Кто знает? Признаться, мысль об этом меня не радует. Будет ли она плакать? А что если не будет? Есть вдовы, которые легко утешаются. Да впрочем, какое это имеет значение? Нет, не хочу об этом больше думать! Я жить хочу и сочинять песни, как раньше, как дома. Только на этот раз без соавтора. Пол пошел своим путем, а я моим. Еще посмотрим, кто кого обскачет! Хотя на сегодняшний день: он выпускает диск за диском, а я «молчу» вот уже… неужели три года! Да, целых три года! С ума можно сойти! Нет, хватит! Довольно. К черту, к дьяволу всех этих предсказателей, мистиков-тароистиков! Что они понимают? Выдумали тоже, что мне якобы грозит опасность, если я опять начну писать музыку. Все они тоже лживые рожи. Не стану я больше никого слушать, даже Йоко! Кстати, ведь она выпустила диск, в то время как я пьянствовал в Эл Эй. Ее даже в дискотеках играют. А меня не играют! Черт меня дери! Я просто теряю время! Где моя гитара? Меня аж озноб пробирает – так чешется душа от творческого зуда! Аккорд. Надо подтянуть струны.
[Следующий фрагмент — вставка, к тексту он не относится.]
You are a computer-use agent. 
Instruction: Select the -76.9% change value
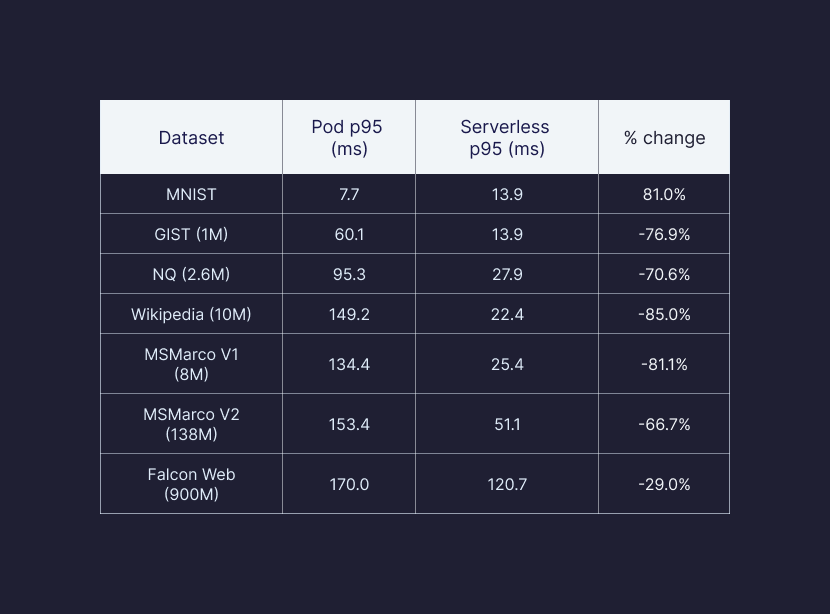664,234
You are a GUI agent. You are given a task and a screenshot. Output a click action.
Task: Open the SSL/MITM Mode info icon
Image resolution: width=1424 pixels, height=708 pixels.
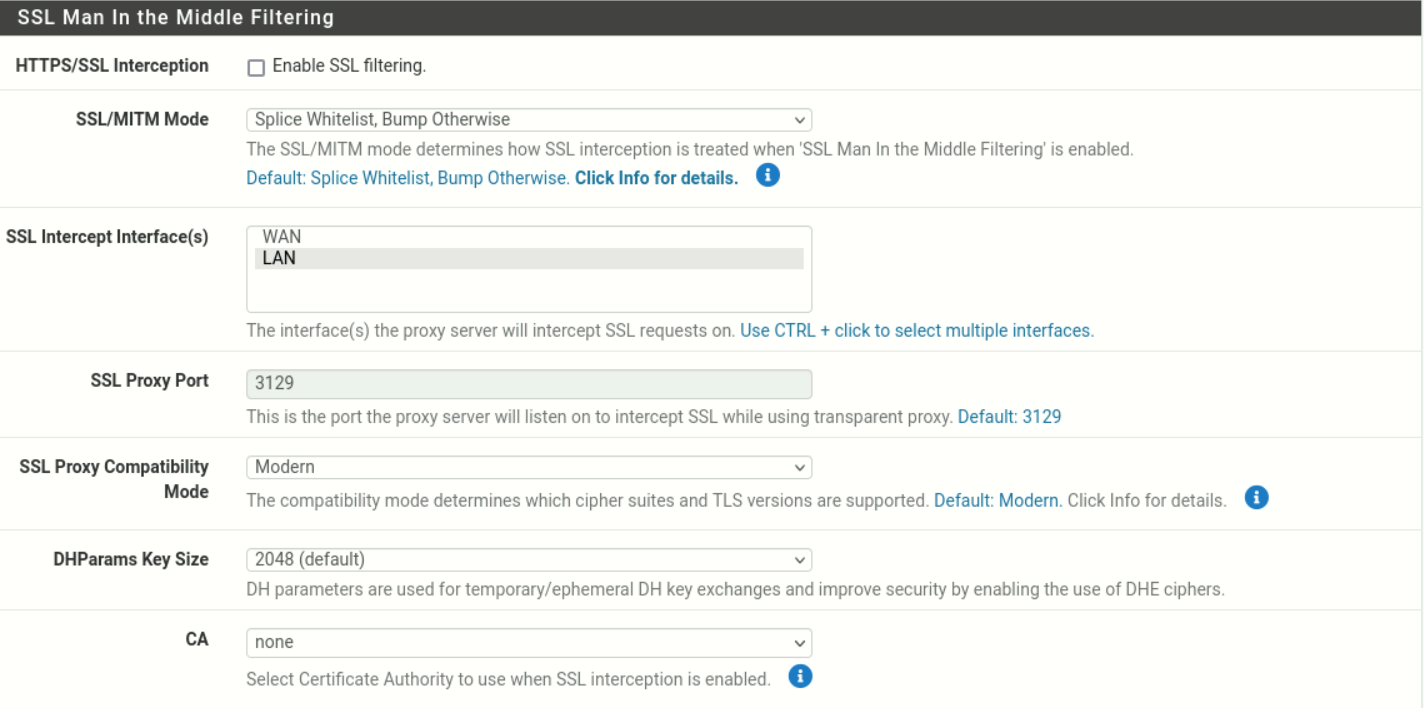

Не одна струна D, а почти все струны на самой легкой гитаре ослабли. Напряжения не было, музыка вышла из гитары, как воздух из надувного шарика. Я занялся было грифом, но что-то мешало.

Нет, не то! Начну-ка я лучше с текста. Где бумага и ручка? Паркер не обязателен для этого предприятия. «Когда я был молод, я рвался туда и сюда, но время уходит, его не вернешь никогда…» Лучше: «метался туда и сюда», только при чем тут «время»? Это философская категория, а я пишу лирику! Да, лирику, а не философский трактат! «Теперь я стал старше и знаю, чего я хочу, с тобою решил я остаться и жизни другой не ищу…» «Я рад, что с тобою я в ногу иду…» по Центральному Парку… «И мальчик наш ясноглазый…» Однако «ясноглазый» совсем не помещается в размер. Шустрый или бойкий уже лучше… «ручонки»… «все лучше и лучше…» «закат безмятежен…»

Я писал и зачеркивал и писал заново. Я чувствовал, как меня подхватило и понесло, но понесло куда-то не туда. Меня скорее заносило, чем выносило на той заколдованной дорожке, которая не раз уже приводила меня в самые неожиданные моменты на вершину – Парнаса, что ли? Это были земляничные поля вдохновения, среди которых почти незаметная, петляла моя тропка. Но как ее было отыскать теперь, когда все волшебные окрестности запорошило золотой пылью? Незаметно настала ночь. Выбившись из сил, я с проклятием смял исписанные листы. Но все-таки не разорвал их в клочья. Ладно уж, пусть останется что-нибудь на потом.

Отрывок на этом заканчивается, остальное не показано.